Scène XVII
Monseigneur, arrêtez ! qu’on ne les marie pas : je viens payer madame avec la dot que ma maîtresse me donne.
Au diable la maîtresse ! Il semble que tout conspire…
Scène XVIII
Ah ! oui, payer ! Tiens, tiens.
J’en vois assez : sortons, mon oncle.
Non, s’il vous plaît.

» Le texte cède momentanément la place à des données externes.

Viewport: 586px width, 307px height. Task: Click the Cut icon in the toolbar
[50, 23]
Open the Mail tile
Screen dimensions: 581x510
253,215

Que vois-tu donc ?
Ma bêtise et ta lâcheté.
Pas plus de l’une que de l’autre.
Et que tu l’épouses à gré, puisque tu la caresses.
Je la caresse ; mais je ne l’épouse pas.
Vous êtes bien insolent d’oser me retenir !
C’est-il ça de l’amour ! Avant de nous quitter, je t’en supplie, envisage bien cette chère femme-là.
Je la regarde.
Et tu la trouves …
Affreuse.
Et vive la jalousie ! elle ne vous marchande pas.
Embrasse ta mère, ma jolie Suzannette. Le méchant qui te tourmente est mon fils.
Vous sa mère !
C’est donc de tout à l’heure ?
… Que je le sais.
Non, mon cœur entraîné vers lui ne se trompait que de motif ; c’était le sang qui me parlait.
Et moi le bon sens, ma mère, qui me servait d’instinct quand je vous refusais : car j’étais loin de vous haïr, témoin l’argent…
Il est à toi : reprends ton billet, c’est ta dot.
Prends encore celle-ci.
Grand merci.
Fille assez malheureuse, j’allais devenir la plus misérable des femmes, et je suis la plus fortunée des mères ! Embrassez-moi, mes deux enfants ; j’unis en vous toutes mes tendresses. Heureuse autant que je puis l’être, ah ! mes enfants, combien je vais aimer !
Arrête donc, chère mère ! arrête donc ! voudrais-tu voir se fondre en eau mes yeux noyés des premières larmes que je connaisse ? Elles sont de joie, au moins ! Mais quelle stupidité ! j’ai manqué d’en être honteux : je les sentais couler entre mes doigts : regarde ; (Il montre ses doigts écartés) ; et je les retenais bêtement ! Va te promener, la honte ! je veux rire et pleurer en même temps ; on ne sent pas deux fois ce que j’éprouve.
Ô mon ami !
Mon cher ami !
Eh bien ! moi, je suis donc bê-ête aussi !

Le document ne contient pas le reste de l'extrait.